Snoopy (@ b01lers CTF 2024)

This was a crypto chal written in python where you had to leverage side-channel info. The underlying math puzzle was very similar to the subset-sum problem (e.g., knapsack crypto), so it was constructed to be breakable using lattice techniques (LLL). For flavor, the code was infused with some computer and microelectronics related mumbo-jumbo terminology.

Here is the solver code from the public bctf2024 repo.

Setup and overview

There was a \(65 \times 65\) rectangular grid (“die”), the points along the four sides formed a 32-byte prepared state (256 “pins” that were either zero or a “high” value of 3.3). An algorithm was then applied that propagated the state to the inside \(63\times 63 = 3969\) points. You had no access to the edge points but, rather, had to reconstruct those 32 bytes from knowledge of the values along a rectangle inside the board. There was some freedom in where you put the rectangle but it could not be too large, could not be too narrow, and could not be too close to the edges of the board.

The state had some fixed bytes (initialized on “boot”), a predictable counter byte, 16 bytes that came from AES encryption of the flag (withbctf{and}stripped off), and 6 bytes of the originally 8 random bytes that were used to generate the key (these were concatenated four times for a 256-bit key). So practically 22 bytes (176 bits) of the state were random, which you needed to infer somehow. The algorithm did not propagate inside the values at the 4 corners of the board at all (lowest bit of bytes 0, 8, 16, and 24), so after reconstructing the remaining 172 bits on the edge, you needed to bruteforce \(\mathbf{2^{4 + 16} = 2^{20}}\) possibilities for the corner values and the missing key bytes.

GRID:    top left corner is (0,0), bottom right corner is (64,64)
         -> so rows span 0-64, columns span 0-64

STATE:   32 bytes along edges (rows 0 & 64, columns 0 & 64)

Byte arrangement:  each byte = 8 pins, pin index increases clockwise

    0 1 2 3 4 5 6 7
    - - - - - - - -
 31|               | 8    AES ctxt:  all (16) even bytes
 30|               | 9
 29|               |10    AES key:   bytes 19, 21, 23, 25, 27, 29
 28|  This is      |11               (also bytes 31 & 0, but get overwritten)
 27|  the "die"    |12
 26|               |13    counter:   byte 31
 25|               |14
 24|               |15    fixed:     all other bytes
    - - - - - - - -
    2 2 2 2 1 1 1 1
    3 2 1 0 9 8 7 6

For each encryption you got a new random key, thus a new state, which was then used to set the inside points again - so there was no value in requesting multiple encryptions during one session, nor in collecting multiple encryptions over several sessions. For fun, I coded some logic that ended the session after 256 encryptions.

Data lines |
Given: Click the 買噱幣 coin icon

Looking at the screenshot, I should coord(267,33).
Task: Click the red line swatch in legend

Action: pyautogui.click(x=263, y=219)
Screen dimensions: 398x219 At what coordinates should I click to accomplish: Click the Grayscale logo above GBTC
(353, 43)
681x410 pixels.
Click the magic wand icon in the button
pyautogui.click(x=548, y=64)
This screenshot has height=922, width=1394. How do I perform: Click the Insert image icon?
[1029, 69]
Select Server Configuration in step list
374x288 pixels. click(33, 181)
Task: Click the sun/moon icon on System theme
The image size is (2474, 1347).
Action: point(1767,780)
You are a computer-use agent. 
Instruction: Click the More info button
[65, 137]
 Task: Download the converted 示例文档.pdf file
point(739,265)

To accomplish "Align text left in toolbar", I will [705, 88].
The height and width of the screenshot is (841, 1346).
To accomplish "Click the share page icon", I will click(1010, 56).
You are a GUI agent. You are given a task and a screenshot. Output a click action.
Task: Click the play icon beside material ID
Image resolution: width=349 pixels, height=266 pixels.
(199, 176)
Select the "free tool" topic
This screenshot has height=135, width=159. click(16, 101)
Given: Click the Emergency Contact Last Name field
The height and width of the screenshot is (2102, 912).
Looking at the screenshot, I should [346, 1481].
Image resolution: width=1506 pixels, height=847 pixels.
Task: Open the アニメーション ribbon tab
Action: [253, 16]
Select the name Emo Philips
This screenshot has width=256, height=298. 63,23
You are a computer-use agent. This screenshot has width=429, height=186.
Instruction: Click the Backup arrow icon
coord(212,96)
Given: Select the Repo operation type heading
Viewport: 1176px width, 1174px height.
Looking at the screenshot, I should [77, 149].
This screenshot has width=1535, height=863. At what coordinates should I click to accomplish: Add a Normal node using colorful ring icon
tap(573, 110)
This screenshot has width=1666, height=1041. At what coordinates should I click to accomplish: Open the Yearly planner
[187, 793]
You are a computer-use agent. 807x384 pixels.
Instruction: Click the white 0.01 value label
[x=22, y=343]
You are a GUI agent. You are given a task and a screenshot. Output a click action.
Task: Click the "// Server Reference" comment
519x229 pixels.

Instruction 1 | According to the Snoopy write-up, after how many encryptions did the session end?
Instruction 2 | Carry the Snoopy write-up forward from its last sentence.
The records are unrelated to the Snoopy write-up and stand as material of their own.

Output 1 | After 256 encryptions.

Output 2 |
Propagation algorithm

The algorithm first randomized the \(63\times 63\) inside points, and then repeatedly replaced that inside square with a new one in which each point had the average of the preceding values of its four nearest neighbors. (Notice that for edges of this inside square, i.e., rows 1 & 63 and columns 1 & 63 of the full “die”, these neighbors include the “pins” on the perimeter of the full die). Replacement went on until the maximum per-site change along the square was less than \(\epsilon = 10^{-14}\), or until 200,000 iterations were reached in which case the chal bailed out with an error.

Some teams have probably recognized that this is how one might solve the Laplace equation in electrostatics on a 2D grid - the input “pins” are voltages along the edge of the grid and the values inside are the electric potential at each site. Some nice-to-have but otherwise inessential background knowledge… The only thing that really mattered was that only nearest neighbors were involved.

There was a small refinement (turboparameter) - in each sweep we altered values by 1% less than what the new average would have dictated. This was a genuine speedup that reduced iteration count by about a third. Normally you would accelerate convergence by amplifying changes (called successive over-relaxation), i.e., useturbo < 0, however, the particular algorithm here is known to become unstable in that case (the variant that simply overwrites the original grid values as it goes would work fine that way but I thought it would be harder to reason about).

Attack strategy

The key observations are that

In other words, we just converge to the solution of an equation \(A x = B c\), where \(x\) is a 3969-component vector representing the inside values, \(c\) is a 256-component vector of the outside points, \(A\) is some fixed \(3969 \times 3969\) matrix, and \(B\) is another fixed \(3969\times 256\) matrix. The solution can be constructed by solving

\[A x^k = B v^k \qquad(k=0, \dots, 255) \ ,\]

where \(v^{k}\) is a vector of all zeroes except for a single value of 1 at component \(k\), and then combining those results according to the bits (0s and 1s) in \(c\):

\[c = \sum_k c_k v^k \qquad \Rightarrow \qquad x = \sum_k c_k x^k \ .\]

Here, \(x^{k}\) is the response to a “high” pin at \(k\) (the analogous entity would be the Green’s function in physics), which we can compute by simply running the algorithm with input \(c = v^{k}\).

Of course, one did not get all the inside points \(x\) but only a subset (projection) \(\tilde x\) consisting of some \(K \le 80\) points on the chosen rectangular “snoop” loop. Nevertheless, that subset satisfies an analogous relation

\[\tilde x = \sum_k c_k {\tilde x}^k \ .\]

So in the end, this just boils down to \(K\) simultaneous subset sum problems - one problem for each component of \(\tilde x\), where each problem is solved by the same \(c\). We could call this the “functional subset sum problem” - you are given a bunch of template functions plus a function that is some linear combination of those with coefficients strictly drawn from \(\{0,1\}\), and your job is to figure out the coefficients used. Equivalently, you need to find the closest function to your input that you can produce with coefficients from \(\{0,1\}\).

Snoop loop placement

Alright, and where to place the loop that gave side-channel info?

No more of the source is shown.